● Task directions: Each record is to be transcribed in full and exactly.

Listed entries START

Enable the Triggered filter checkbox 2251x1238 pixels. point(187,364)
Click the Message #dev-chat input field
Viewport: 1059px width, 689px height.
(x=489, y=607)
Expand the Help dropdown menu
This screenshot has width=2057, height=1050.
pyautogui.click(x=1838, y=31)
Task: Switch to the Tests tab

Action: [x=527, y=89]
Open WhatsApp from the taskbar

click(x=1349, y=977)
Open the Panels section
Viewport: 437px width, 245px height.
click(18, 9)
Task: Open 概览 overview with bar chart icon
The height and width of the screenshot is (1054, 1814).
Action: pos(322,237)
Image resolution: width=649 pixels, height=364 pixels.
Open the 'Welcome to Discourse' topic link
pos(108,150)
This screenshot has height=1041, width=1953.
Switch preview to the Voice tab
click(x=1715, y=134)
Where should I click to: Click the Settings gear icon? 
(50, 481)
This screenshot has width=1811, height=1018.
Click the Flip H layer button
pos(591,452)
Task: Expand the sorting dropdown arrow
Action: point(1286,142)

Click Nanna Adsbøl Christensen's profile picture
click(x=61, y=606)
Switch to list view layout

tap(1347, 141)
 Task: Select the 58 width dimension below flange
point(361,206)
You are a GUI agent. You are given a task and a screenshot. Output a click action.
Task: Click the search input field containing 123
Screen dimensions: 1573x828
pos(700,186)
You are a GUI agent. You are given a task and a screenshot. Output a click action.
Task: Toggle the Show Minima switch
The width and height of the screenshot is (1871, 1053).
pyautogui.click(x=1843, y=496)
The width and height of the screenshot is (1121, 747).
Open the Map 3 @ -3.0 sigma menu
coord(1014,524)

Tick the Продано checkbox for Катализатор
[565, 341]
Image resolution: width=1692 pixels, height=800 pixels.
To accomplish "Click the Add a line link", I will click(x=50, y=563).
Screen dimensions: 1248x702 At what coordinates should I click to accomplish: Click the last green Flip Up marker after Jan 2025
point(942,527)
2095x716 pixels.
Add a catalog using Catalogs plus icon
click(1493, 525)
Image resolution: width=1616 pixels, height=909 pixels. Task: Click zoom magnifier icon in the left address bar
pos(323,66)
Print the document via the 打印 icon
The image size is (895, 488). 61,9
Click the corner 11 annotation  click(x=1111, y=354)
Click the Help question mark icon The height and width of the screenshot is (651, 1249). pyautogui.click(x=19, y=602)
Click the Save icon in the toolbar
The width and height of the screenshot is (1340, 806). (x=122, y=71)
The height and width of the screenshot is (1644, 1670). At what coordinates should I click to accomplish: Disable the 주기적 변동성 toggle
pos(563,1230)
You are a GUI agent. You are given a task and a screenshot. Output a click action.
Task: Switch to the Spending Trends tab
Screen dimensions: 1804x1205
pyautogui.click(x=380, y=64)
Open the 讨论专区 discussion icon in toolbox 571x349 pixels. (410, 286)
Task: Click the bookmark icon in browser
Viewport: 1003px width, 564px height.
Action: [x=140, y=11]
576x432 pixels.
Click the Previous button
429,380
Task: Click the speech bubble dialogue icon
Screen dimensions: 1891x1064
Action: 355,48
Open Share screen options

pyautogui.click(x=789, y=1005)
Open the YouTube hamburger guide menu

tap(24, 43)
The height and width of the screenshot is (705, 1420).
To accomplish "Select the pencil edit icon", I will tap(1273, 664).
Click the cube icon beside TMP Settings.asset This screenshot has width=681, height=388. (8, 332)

Listed entries END

● Expected answer:
Enable the Triggered filter checkbox 2251x1238 pixels. point(187,364)
Click the Message #dev-chat input field
Viewport: 1059px width, 689px height.
(x=489, y=607)
Expand the Help dropdown menu
This screenshot has width=2057, height=1050.
pyautogui.click(x=1838, y=31)
Task: Switch to the Tests tab

Action: [x=527, y=89]
Open WhatsApp from the taskbar

click(x=1349, y=977)
Open the Panels section
Viewport: 437px width, 245px height.
click(18, 9)
Task: Open 概览 overview with bar chart icon
The height and width of the screenshot is (1054, 1814).
Action: pos(322,237)
Image resolution: width=649 pixels, height=364 pixels.
Open the 'Welcome to Discourse' topic link
pos(108,150)
This screenshot has height=1041, width=1953.
Switch preview to the Voice tab
click(x=1715, y=134)
Where should I click to: Click the Settings gear icon? 
(50, 481)
This screenshot has width=1811, height=1018.
Click the Flip H layer button
pos(591,452)
Task: Expand the sorting dropdown arrow
Action: point(1286,142)

Click Nanna Adsbøl Christensen's profile picture
click(x=61, y=606)
Switch to list view layout

tap(1347, 141)
 Task: Select the 58 width dimension below flange
point(361,206)
You are a GUI agent. You are given a task and a screenshot. Output a click action.
Task: Click the search input field containing 123
Screen dimensions: 1573x828
pos(700,186)
You are a GUI agent. You are given a task and a screenshot. Output a click action.
Task: Toggle the Show Minima switch
The width and height of the screenshot is (1871, 1053).
pyautogui.click(x=1843, y=496)
The width and height of the screenshot is (1121, 747).
Open the Map 3 @ -3.0 sigma menu
coord(1014,524)

Tick the Продано checkbox for Катализатор
[565, 341]
Image resolution: width=1692 pixels, height=800 pixels.
To accomplish "Click the Add a line link", I will click(x=50, y=563).
Screen dimensions: 1248x702 At what coordinates should I click to accomplish: Click the last green Flip Up marker after Jan 2025
point(942,527)
2095x716 pixels.
Add a catalog using Catalogs plus icon
click(1493, 525)
Image resolution: width=1616 pixels, height=909 pixels. Task: Click zoom magnifier icon in the left address bar
pos(323,66)
Print the document via the 打印 icon
The image size is (895, 488). 61,9
Click the corner 11 annotation  click(x=1111, y=354)
Click the Help question mark icon The height and width of the screenshot is (651, 1249). pyautogui.click(x=19, y=602)
Click the Save icon in the toolbar
The width and height of the screenshot is (1340, 806). (x=122, y=71)
The height and width of the screenshot is (1644, 1670). At what coordinates should I click to accomplish: Disable the 주기적 변동성 toggle
pos(563,1230)
You are a GUI agent. You are given a task and a screenshot. Output a click action.
Task: Switch to the Spending Trends tab
Screen dimensions: 1804x1205
pyautogui.click(x=380, y=64)
Open the 讨论专区 discussion icon in toolbox 571x349 pixels. (410, 286)
Task: Click the bookmark icon in browser
Viewport: 1003px width, 564px height.
Action: [x=140, y=11]
576x432 pixels.
Click the Previous button
429,380
Task: Click the speech bubble dialogue icon
Screen dimensions: 1891x1064
Action: 355,48
Open Share screen options

pyautogui.click(x=789, y=1005)
Open the YouTube hamburger guide menu

tap(24, 43)
The height and width of the screenshot is (705, 1420).
To accomplish "Select the pencil edit icon", I will tap(1273, 664).
Click the cube icon beside TMP Settings.asset This screenshot has width=681, height=388. (8, 332)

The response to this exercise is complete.